__INSTRUCTIONS FOR THE TASK__
Your task is to copy the lines of the data below from the line holding "Ana Sayfa (496, 74)" through the line holding "Contact (955, 74)", inclusive, exactly and with nothing added.

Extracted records
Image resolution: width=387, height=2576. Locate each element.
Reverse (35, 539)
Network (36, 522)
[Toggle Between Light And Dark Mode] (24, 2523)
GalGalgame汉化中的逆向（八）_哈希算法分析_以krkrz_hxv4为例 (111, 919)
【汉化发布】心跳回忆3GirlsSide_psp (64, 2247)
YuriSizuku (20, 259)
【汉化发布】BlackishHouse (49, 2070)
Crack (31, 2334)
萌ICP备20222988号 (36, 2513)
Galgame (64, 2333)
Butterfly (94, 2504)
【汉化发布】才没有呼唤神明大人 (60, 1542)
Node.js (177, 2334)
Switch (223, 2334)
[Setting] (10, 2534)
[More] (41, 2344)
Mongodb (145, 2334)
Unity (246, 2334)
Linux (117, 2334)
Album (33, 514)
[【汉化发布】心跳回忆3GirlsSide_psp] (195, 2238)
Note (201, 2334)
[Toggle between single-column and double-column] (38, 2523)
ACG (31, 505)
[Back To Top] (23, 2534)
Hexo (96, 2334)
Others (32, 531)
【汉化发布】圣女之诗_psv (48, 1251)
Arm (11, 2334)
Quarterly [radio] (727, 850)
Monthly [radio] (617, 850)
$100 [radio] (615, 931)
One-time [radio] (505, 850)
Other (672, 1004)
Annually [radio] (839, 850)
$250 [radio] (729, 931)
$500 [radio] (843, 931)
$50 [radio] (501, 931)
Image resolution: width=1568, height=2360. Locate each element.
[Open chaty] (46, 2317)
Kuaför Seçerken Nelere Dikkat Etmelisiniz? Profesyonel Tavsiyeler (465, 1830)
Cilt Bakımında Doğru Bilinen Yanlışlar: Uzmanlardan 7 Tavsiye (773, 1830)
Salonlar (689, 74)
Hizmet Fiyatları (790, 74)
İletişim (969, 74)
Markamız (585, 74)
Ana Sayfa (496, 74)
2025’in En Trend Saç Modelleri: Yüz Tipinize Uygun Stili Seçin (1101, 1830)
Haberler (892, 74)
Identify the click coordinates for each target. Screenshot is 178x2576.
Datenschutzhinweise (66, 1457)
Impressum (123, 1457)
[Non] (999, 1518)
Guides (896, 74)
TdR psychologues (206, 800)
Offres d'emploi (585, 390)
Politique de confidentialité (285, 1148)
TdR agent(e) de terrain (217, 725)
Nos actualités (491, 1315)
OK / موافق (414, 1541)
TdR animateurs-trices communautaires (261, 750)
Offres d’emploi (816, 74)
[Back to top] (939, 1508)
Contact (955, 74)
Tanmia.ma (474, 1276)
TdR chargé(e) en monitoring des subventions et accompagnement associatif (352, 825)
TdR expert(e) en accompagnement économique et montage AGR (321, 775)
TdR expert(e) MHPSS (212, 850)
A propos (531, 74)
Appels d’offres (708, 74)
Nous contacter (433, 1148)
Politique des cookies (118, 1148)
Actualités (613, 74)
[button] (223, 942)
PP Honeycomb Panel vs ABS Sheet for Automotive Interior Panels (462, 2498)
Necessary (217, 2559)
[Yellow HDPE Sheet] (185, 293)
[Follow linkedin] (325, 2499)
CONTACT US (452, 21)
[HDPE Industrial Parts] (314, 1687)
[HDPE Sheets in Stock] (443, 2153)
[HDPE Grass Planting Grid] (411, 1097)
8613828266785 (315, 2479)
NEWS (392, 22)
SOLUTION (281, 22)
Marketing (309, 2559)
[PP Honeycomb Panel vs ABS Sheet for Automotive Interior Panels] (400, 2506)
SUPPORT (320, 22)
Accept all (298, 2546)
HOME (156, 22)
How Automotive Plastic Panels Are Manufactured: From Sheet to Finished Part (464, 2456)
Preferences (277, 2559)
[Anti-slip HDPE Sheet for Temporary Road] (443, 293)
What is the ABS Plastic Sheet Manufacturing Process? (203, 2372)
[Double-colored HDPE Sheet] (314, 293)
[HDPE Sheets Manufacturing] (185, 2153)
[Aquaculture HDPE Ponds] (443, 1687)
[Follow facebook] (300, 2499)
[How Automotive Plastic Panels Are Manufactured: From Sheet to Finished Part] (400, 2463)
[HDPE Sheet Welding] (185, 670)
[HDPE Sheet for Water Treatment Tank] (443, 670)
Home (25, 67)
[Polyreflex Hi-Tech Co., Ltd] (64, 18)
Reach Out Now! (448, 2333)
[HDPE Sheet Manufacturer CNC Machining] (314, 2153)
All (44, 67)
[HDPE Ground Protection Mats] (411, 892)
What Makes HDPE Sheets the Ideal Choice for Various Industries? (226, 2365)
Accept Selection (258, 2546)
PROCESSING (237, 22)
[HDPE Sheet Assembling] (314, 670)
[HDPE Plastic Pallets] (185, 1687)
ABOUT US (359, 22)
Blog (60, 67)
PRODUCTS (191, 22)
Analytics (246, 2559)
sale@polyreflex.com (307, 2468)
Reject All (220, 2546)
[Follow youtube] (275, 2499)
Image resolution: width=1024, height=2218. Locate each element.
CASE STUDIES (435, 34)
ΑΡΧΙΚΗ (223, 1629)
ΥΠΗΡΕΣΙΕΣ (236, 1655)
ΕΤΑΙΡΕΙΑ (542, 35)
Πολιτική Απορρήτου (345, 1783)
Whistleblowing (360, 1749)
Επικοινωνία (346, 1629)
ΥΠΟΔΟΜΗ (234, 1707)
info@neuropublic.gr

__ANSWER BOX__
Ana Sayfa (496, 74)
2025’in En Trend Saç Modelleri: Yüz Tipinize Uygun Stili Seçin (1101, 1830)
Haberler (892, 74)
Identify the click coordinates for each target. Screenshot is 178x2576.
Datenschutzhinweise (66, 1457)
Impressum (123, 1457)
[Non] (999, 1518)
Guides (896, 74)
TdR psychologues (206, 800)
Offres d'emploi (585, 390)
Politique de confidentialité (285, 1148)
TdR agent(e) de terrain (217, 725)
Nos actualités (491, 1315)
OK / موافق (414, 1541)
TdR animateurs-trices communautaires (261, 750)
Offres d’emploi (816, 74)
[Back to top] (939, 1508)
Contact (955, 74)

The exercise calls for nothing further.